__WHAT YOU HAVE TO DO__.
Set down all of the lines below exactly as they are given.

__RECORD EXCERPTS__.

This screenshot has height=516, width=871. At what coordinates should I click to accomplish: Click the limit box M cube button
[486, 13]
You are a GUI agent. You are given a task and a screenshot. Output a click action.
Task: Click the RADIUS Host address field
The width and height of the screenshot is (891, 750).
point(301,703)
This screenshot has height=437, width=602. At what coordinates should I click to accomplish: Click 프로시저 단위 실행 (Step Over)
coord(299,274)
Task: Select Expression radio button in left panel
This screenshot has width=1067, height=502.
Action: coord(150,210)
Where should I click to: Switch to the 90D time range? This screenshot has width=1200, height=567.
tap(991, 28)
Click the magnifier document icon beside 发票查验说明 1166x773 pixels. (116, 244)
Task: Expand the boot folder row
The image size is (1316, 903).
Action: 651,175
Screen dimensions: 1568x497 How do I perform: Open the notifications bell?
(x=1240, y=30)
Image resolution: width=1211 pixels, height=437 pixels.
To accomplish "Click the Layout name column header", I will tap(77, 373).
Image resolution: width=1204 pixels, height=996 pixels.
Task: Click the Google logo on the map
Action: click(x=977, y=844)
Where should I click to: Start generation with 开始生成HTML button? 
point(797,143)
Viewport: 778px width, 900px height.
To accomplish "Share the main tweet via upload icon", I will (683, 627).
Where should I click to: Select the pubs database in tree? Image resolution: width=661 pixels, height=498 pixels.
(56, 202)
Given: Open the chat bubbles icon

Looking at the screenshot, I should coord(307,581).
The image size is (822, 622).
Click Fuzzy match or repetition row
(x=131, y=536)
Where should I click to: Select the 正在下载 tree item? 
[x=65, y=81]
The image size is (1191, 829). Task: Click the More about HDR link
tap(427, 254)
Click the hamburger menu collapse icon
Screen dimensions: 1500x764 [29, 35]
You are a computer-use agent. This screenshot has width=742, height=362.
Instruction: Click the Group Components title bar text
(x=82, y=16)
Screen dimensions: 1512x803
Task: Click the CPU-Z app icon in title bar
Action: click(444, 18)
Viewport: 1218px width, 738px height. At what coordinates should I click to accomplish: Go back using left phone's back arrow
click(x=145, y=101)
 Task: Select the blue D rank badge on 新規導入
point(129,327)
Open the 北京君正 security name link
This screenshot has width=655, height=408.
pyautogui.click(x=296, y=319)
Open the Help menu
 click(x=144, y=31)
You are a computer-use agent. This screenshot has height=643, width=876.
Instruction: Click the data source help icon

__WRITTEN ANSWER__.
This screenshot has height=516, width=871. At what coordinates should I click to accomplish: Click the limit box M cube button
[486, 13]
You are a GUI agent. You are given a task and a screenshot. Output a click action.
Task: Click the RADIUS Host address field
The width and height of the screenshot is (891, 750).
point(301,703)
This screenshot has height=437, width=602. At what coordinates should I click to accomplish: Click 프로시저 단위 실행 (Step Over)
coord(299,274)
Task: Select Expression radio button in left panel
This screenshot has width=1067, height=502.
Action: coord(150,210)
Where should I click to: Switch to the 90D time range? This screenshot has width=1200, height=567.
tap(991, 28)
Click the magnifier document icon beside 发票查验说明 1166x773 pixels. (116, 244)
Task: Expand the boot folder row
The image size is (1316, 903).
Action: 651,175
Screen dimensions: 1568x497 How do I perform: Open the notifications bell?
(x=1240, y=30)
Image resolution: width=1211 pixels, height=437 pixels.
To accomplish "Click the Layout name column header", I will tap(77, 373).
Image resolution: width=1204 pixels, height=996 pixels.
Task: Click the Google logo on the map
Action: click(x=977, y=844)
Where should I click to: Start generation with 开始生成HTML button? 
point(797,143)
Viewport: 778px width, 900px height.
To accomplish "Share the main tweet via upload icon", I will (683, 627).
Where should I click to: Select the pubs database in tree? Image resolution: width=661 pixels, height=498 pixels.
(56, 202)
Given: Open the chat bubbles icon

Looking at the screenshot, I should coord(307,581).
The image size is (822, 622).
Click Fuzzy match or repetition row
(x=131, y=536)
Where should I click to: Select the 正在下载 tree item? 
[x=65, y=81]
The image size is (1191, 829). Task: Click the More about HDR link
tap(427, 254)
Click the hamburger menu collapse icon
Screen dimensions: 1500x764 [29, 35]
You are a computer-use agent. This screenshot has width=742, height=362.
Instruction: Click the Group Components title bar text
(x=82, y=16)
Screen dimensions: 1512x803
Task: Click the CPU-Z app icon in title bar
Action: click(444, 18)
Viewport: 1218px width, 738px height. At what coordinates should I click to accomplish: Go back using left phone's back arrow
click(x=145, y=101)
 Task: Select the blue D rank badge on 新規導入
point(129,327)
Open the 北京君正 security name link
This screenshot has width=655, height=408.
pyautogui.click(x=296, y=319)
Open the Help menu
 click(x=144, y=31)
You are a computer-use agent. This screenshot has height=643, width=876.
Instruction: Click the data source help icon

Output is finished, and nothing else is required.